The three factors are explained in greater detail on the following IRS Web page:

Don’t Plug a Round Hole with a Square Peg

Classifying an employee as an independent contractor is like putting a square peg in a round hole. If there isn’t a neat fit, the nonprofit faces the risk of penalties for back withholding taxes, plus penalties and interest. A number of new federal laws on this topic are circulating around the halls of Congress, including the “Employee Misclassification Prevention Act.” Each of the legislative proposals increases penalties for misclassification. Moreover, the IRS has announced that it will specifically be on the look-out for instances of misclassification in the nonprofit sector.

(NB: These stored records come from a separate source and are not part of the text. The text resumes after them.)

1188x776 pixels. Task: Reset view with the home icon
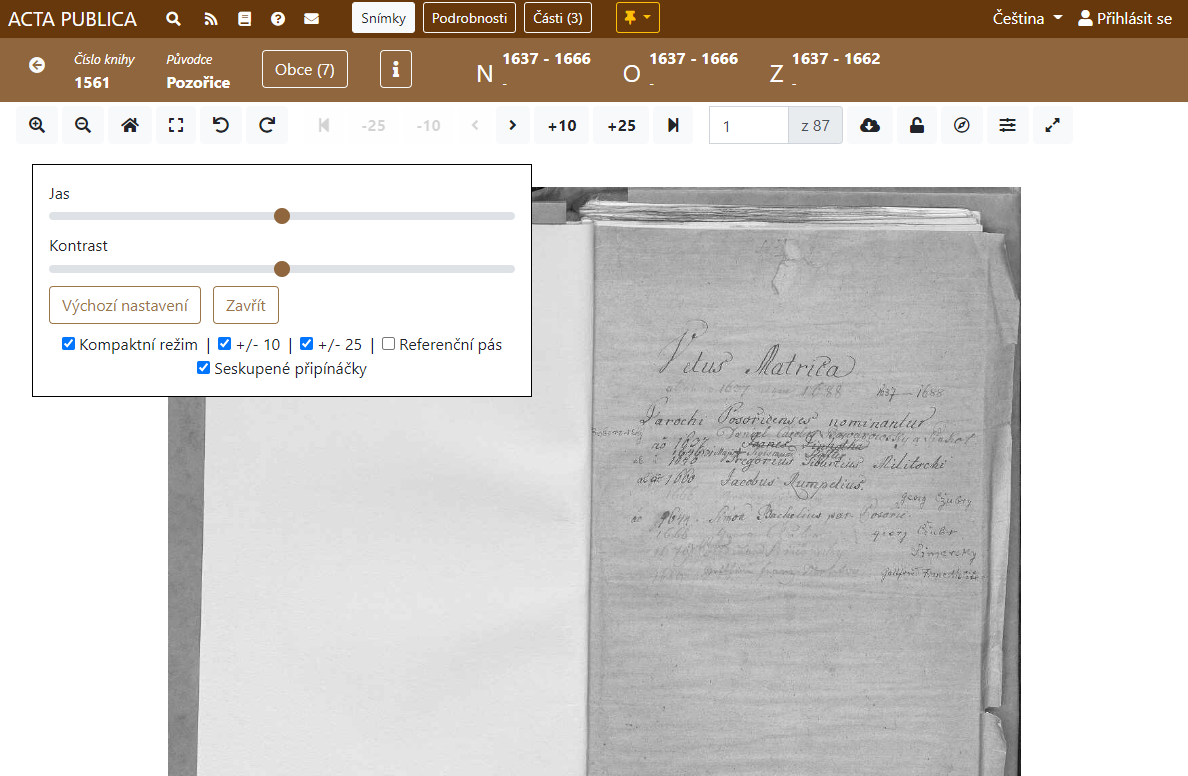pyautogui.click(x=129, y=126)
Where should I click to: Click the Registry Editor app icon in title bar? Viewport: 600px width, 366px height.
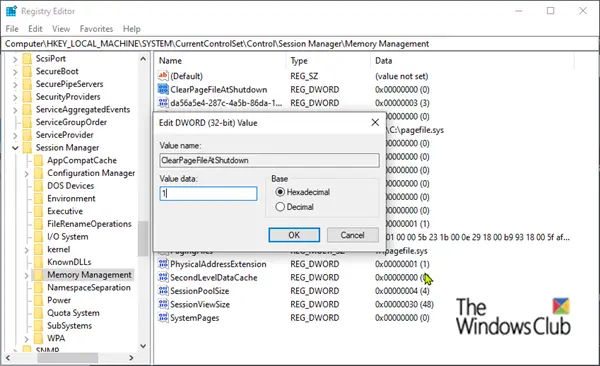coord(11,11)
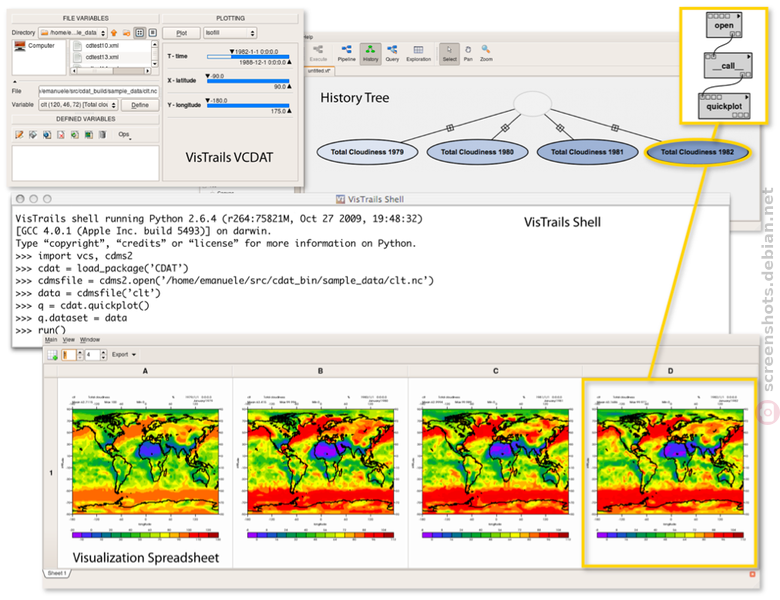
Task: Go up one directory with orange arrow
Action: (x=114, y=33)
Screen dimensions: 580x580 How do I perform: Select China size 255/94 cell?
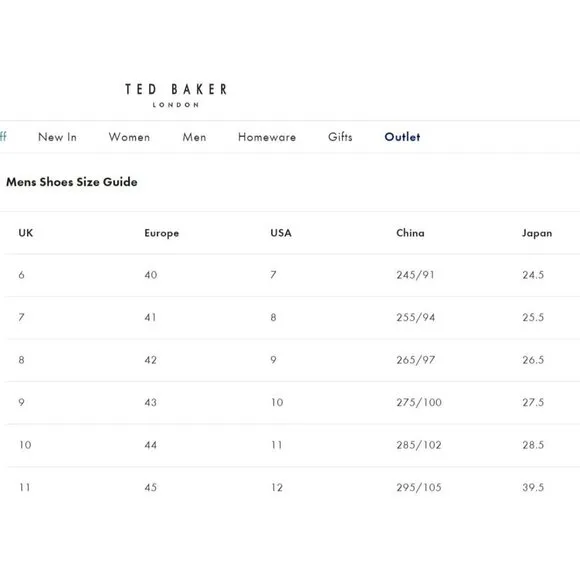tap(415, 317)
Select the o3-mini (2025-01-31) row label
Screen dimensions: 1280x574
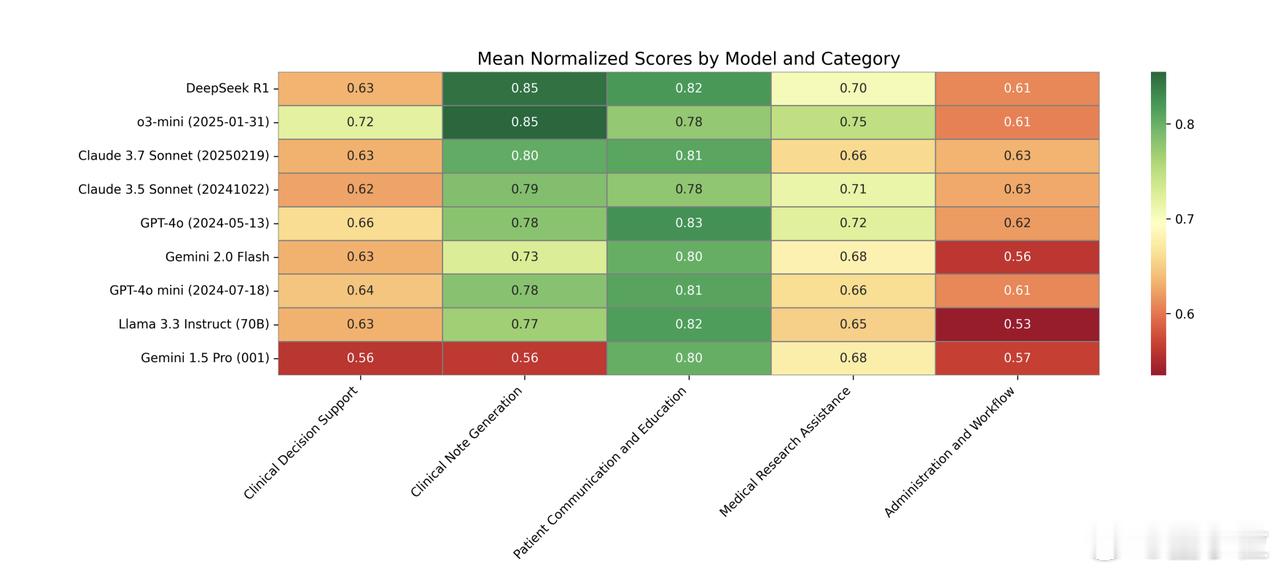coord(204,122)
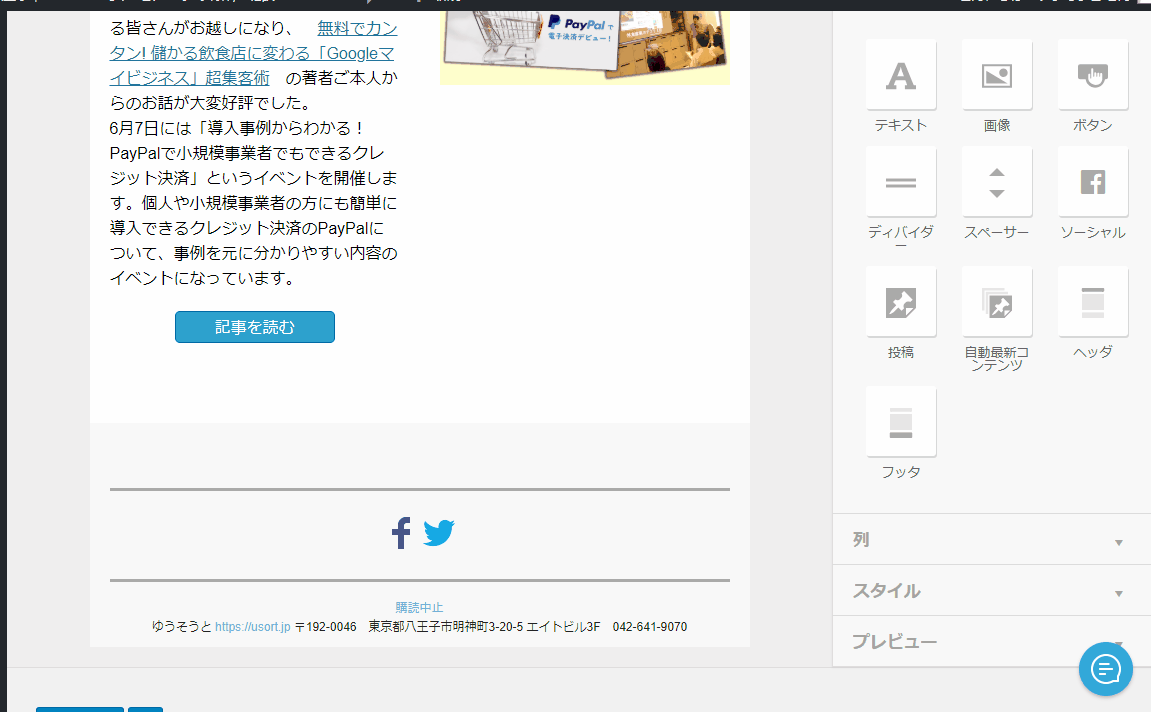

Here are some tips to support your nonprofit’s classification of workers as independent contractors or consultants:

  • Review all contractor/consultant relationships with the IRS three-factors in mind.
  • Always issue IRS Form 1099s to contractors/consultants and W-2s to employees.
  • Don’t label workers who perform identical duties, or those who perform substantially similar duties, differently. If one is labeled an employee and another an independent contractor, you are calling into question the accuracy of your classification system.
  • Adopt and standardize language in a written agreement that is used with all contractors/consultants, spelling out that, “the [Name of Contractor] reserves the right to control the manner in which services are performed and the scheduling of performance.”
  • Contractors and consultants should not have any access to employee-only benefits and generally they should not be provided with the nonprofit’s business card or listed in a document titled “staff directory.”
  • If contractors or consultants are given an email address for the time period when they are working on a project for the nonprofit, require them to include a footer in their emails that clarifies that they are not employees of the nonprofit.
  • Don’t take personnel actions with contractors and consultants that are consistent with employee status (such as performance reviews).
  • Watch out for the 1,000 hour rule: For purposes of participation in qualified retirement plans, eligibility is generally defined as working 1,000 hours of service performed during the plan year. Unless workers are clearly and properly classified as independent contractors, workers could claim eligibility for retirement plans if they work 1,000+ hours in a plan year.

The IRS has posted a very helpful article on its web site that addresses worker classification issues and provides links to forms used to report compensation to contractors, a description of possible penalties for misclassification, and the relief provisions that may be available when a taxpayer can show that there is a reasonable basis for treating a worker as an independent contractor rather than an employee.